Providing access to any content behind a login
If you have content behind a login, ensure you’ve setup a crawler login. If you have not provided our crawlers a login, then it’s possible that our crawlers are being redirected to a login page, which could result in a “No Content” policy violation, or, that our crawlers receive a 401 (Unauthorized) or 407 (Proxy Authentication Required) error, and thus cannot crawl the content.
Page Not Found
If the URL sent to Google points to a page that does not exist (or no longer exists) on a site, or results in a 404 error ("Not Found"), Google's crawlers will not successfully crawl any content.
If you are overriding the page URL in ad tags, Google’s crawlers may not be able to fetch the content of the page that is requesting an ad, especially if the overwritten page URL is malformed. Generally speaking, the page URL you send to Google in your ad request should match the actual URL of the page you are monetizing, to ensure the right contextual information is being acted on by Google.
If the nameservers for your domain or subdomain are not properly directing our crawlers to your content, or have any restrictions on where requests can come from, then our crawlers may not be able to find your content.
If your site has redirects, there is a risk that our crawler could have issues following through them. For example if there are many redirects, and intermediate redirects fail, or if important parameters such as cookies get dropped during redirection, it could decrease the quality of crawling. Consider minimizing the use of redirects on pages with ad code, and ensuring they are implemented properly.
Sometimes when Google’s crawlers try to access site content, the website’s servers are unable to respond in time. This can happen because the servers are down, slow or get overloaded by requests. We recommend ensuring your site is being hosted on a reliable server or by a reliable service provider.
Geographical, network or IP restrictions
Some sites may put in place restrictions that limit the geographies or IP ranges that can access their content, or having their content behind restricted networks or IP ranges (e.g. 127.0.0.1). If these restrictions prevent Google’s crawlers from reaching all your pages please consider removing these restrictions, or making your content publicly accessible, to enable your URLs to be crawled.
Freshly published content
When you publish a new page, you may make ad requests before Google’s crawlers have gotten a chance to crawl the content. Examples of sites that post lots of new content include sites with user generated content, news articles, large product inventories, or weather sites. Usually after the ad request is made on a new URL, the content will get crawled within a few minutes. However, during these initial few minutes, because your content has not yet been crawled, you may experience low ad volume.

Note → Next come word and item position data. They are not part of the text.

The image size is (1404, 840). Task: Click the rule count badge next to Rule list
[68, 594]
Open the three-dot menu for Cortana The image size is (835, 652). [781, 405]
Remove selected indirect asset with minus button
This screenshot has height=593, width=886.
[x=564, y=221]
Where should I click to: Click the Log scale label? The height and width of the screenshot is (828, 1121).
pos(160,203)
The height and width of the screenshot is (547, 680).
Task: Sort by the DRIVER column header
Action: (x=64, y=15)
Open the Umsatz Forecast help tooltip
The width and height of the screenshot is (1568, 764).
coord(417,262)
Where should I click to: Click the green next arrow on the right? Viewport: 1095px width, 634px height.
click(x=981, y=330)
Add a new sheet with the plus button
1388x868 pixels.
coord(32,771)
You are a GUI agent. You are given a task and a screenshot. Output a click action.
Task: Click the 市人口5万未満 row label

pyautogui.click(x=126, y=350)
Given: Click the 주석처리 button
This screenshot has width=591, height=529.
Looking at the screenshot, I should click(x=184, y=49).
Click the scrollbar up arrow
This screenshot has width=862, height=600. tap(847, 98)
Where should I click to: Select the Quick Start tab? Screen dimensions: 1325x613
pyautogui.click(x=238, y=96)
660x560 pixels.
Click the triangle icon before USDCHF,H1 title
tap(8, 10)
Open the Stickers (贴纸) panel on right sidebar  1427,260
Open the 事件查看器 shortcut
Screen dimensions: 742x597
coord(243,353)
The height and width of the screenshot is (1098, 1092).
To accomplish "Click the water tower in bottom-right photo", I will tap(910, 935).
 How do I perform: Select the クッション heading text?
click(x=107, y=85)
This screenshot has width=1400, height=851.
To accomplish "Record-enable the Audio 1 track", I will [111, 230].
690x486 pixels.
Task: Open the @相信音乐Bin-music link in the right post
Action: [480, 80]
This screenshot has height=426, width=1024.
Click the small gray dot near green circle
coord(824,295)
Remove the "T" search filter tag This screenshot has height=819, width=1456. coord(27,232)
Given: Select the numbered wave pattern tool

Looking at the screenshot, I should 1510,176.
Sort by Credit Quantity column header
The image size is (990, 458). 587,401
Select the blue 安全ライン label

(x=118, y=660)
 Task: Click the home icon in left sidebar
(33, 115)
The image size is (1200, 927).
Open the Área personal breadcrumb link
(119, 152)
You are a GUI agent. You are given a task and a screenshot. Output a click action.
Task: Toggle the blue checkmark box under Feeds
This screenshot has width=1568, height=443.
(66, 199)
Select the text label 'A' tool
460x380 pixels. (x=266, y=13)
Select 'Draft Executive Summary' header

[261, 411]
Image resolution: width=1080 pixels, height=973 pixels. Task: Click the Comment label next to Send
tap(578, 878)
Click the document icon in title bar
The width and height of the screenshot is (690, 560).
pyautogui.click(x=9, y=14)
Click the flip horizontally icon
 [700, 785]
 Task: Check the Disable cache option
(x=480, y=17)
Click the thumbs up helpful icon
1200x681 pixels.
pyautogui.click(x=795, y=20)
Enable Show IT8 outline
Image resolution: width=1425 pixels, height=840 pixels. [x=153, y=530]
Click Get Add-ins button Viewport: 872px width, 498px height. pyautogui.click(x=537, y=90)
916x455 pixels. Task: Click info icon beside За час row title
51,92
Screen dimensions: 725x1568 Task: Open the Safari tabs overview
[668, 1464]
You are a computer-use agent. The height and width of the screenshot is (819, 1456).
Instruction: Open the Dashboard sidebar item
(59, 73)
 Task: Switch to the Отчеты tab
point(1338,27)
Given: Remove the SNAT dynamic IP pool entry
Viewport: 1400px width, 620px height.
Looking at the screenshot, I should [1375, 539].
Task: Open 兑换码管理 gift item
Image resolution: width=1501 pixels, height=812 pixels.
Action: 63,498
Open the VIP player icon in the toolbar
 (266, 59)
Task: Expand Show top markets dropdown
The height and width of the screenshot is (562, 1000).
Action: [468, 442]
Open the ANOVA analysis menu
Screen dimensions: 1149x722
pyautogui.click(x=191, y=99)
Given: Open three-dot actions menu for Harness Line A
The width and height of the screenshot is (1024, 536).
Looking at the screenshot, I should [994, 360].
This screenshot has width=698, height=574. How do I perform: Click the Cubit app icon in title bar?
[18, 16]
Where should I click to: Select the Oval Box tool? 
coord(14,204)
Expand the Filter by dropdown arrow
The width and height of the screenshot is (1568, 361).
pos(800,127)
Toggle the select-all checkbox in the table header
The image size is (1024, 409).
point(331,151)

(using URL parameters or dynamically generated URL paths)
Some websites include extra parameters in their URLs that indicate the user who is logged in (e.g. a SessionID), or other information that may be unique to each visit. When this happens, Google’s crawlers may treat the URL as a new page, even if the content is the same. This could result in a few minute lag time between the first ad request on the page and when the page gets crawled, as well as an increase in the crawler load on your servers. Generally, if the content on a page does not change, consider removing the parameters from the URL and persisting that information another way. Having a simpler URL structure helps make your site easily crawlable.
Using POST data
If your site sends POST data along with urls (for example passing form data via a POST request), it's possible that your site is rejecting requests that are not accompanied by POST data. Note that since Google’s crawlers will not provide any POST data, such a setup would prevent the crawlers from accessing your page. If the page content is determined by the data the user inputs to the form, consider using a GET request.